The Sicilian's Innocent Mistress
Page 49
Darci stilled her restless movements to look searchingly up at Luc, easily seeing the heat in his gaze as it remained riveted on the creamy swell of her breasts, a nerve pulsing in his tightly clenched jaw.
Luc looked more uncomfortable than she felt!
But for a totally different reason, Darci realised, as she couldn’t help but notice the telltale signs of Luc’s arousal.
Luc wanted her!
Which meant, despite all he had said when they’d had dinner at Garstang’s, and his indifference when they’d travelled from the U.K. earlier today, that Luc wasn’t immune to her after all.
Strangely, that realisation helped her to calm down and relax. In fact, she could feel her self-confidence returning by the second—so much so that she felt almost…empowered.
Luc, for all that he might not want to feel that way, was still as attracted to her as he had been the first night they’d met, when he had described to her in detail how he would like to undress her and make love to her!
‘Calm down, Luc,’ she chided him knowingly. ‘Or you’ll give your brother and his wife totally the wrong impression about us,’ she baited, knowing by the way his head snapped up and he turned to look at the other couple with slightly dazed eyes that, for the few minutes of their conversation, he had forgotten they weren’t alone. ‘And we wouldn’t want that, now, would we?’ she finished wryly.
Luc’s mouth tightened ominously. ‘Enjoy yourself while you can, Darci,’ he warned darkly. ‘But while you’re doing so, just remember that when we return here later this evening you will be completely alone with me!’
His threat sent a thrill of anticipation down Darci’s spine, rather than the trepidation she was sure Luc had meant her to feel!
CHAPTER TWELVE
‘DO I HEAR the sound of wedding bells…?’
Luc turned to glare at his brother as Wolf came to stand beside him on the edge of the dance floor where, following their mother’s sumptuous birthday party, a dozen or so couples amongst the fifty-odd guests were gyrating.

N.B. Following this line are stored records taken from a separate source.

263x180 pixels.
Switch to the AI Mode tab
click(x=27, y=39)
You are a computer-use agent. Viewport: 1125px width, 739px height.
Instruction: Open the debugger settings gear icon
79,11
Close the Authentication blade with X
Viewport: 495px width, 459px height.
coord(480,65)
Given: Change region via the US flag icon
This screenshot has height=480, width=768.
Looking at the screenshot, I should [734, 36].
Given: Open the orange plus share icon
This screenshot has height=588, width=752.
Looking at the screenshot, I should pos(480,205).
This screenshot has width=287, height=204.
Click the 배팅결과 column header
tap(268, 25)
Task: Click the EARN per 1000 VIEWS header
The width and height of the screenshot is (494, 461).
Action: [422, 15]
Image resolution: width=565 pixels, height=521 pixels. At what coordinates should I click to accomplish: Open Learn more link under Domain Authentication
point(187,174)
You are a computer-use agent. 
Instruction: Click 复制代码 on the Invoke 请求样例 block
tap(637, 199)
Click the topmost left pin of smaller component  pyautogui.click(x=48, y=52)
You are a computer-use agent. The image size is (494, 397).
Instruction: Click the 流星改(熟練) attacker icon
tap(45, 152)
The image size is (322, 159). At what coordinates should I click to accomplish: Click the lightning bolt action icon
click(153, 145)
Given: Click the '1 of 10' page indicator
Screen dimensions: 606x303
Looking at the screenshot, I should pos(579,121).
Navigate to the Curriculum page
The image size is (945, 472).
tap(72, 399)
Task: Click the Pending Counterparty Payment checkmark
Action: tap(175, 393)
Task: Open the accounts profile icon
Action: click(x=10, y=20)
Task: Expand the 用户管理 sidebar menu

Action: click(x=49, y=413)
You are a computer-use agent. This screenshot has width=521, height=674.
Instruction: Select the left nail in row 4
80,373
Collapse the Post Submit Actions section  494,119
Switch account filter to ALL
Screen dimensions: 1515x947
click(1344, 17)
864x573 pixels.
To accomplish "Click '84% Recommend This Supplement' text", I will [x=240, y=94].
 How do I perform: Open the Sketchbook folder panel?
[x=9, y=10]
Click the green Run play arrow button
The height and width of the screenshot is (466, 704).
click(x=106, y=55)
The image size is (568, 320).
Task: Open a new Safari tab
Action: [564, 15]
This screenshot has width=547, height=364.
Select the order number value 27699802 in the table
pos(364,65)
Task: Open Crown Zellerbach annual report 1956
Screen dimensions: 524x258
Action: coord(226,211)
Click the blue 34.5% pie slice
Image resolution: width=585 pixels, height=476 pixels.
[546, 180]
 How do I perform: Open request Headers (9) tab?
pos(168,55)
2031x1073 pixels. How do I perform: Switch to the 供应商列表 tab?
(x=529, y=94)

Darci and Cesare were one of those couples….
‘Not unless you have tinnitus,’ Luc came back with terse dismissal.
Wolf laughed softly. ‘The family all like your little Darci,’ he observed lightly.
‘She isn’t little.’ At least not in certain places, Luc thought with an inward groan, as he felt the unwanted aching throb of his body. He could picture those places. That minuscule black dress was leaving very little to the imagination! ‘Neither is she mine,’ he added with vigour.
‘No?’ Wolf took a sip of his wine as he glanced across to where Darci was dancing in Cesare’s assured arms. ‘Then why did you bring her here?’ He was looking curious when his gaze returned to Luc.
Luc grimaced. ‘Because if I hadn’t, either you, or Cesare—or worse, Mamma—would only have spent this evening introducing me to one eligible—marriageable—female after another!’ Luc could see half a dozen or so of them in the room even now. All beautiful and no doubt accomplished women who left him completely cold.
‘You have it all wrong there, little brother,’ Wolf corrected. ‘The matchmaking is completely the girls’ idea; Cesare and I know better.’
Luc scowled darkly. ‘Meaning?’
His brother sighed. ‘Meaning that I spent years trying to avoid the Gambrelli Curse of falling so deeply in love with a woman that to contemplate life without her was unthinkable. In fact, I was probably the biggest playboy in Europe—okay, I was the biggest playboy in Europe,’ he conceded dryly, at Luc’s scathing glance, giving one of those vulpine smiles that had helped in his being known to the world as Wolf Gambrelli. ‘But when it actually happened, there wasn’t a damn thing I could do about it. It was the same for Cesare. Neither of us was actively looking for the women we were fated to love—in fact, the opposite!—but along they came anyway. And you know what, Luc…?’ He smiled again, with no hint of wolfishness at all. ‘Once I had stopped fighting the whole idea of loving, once I had accepted that my life had absolutely no meaning without Angel in it, I was only too happy to capitulate to fate.’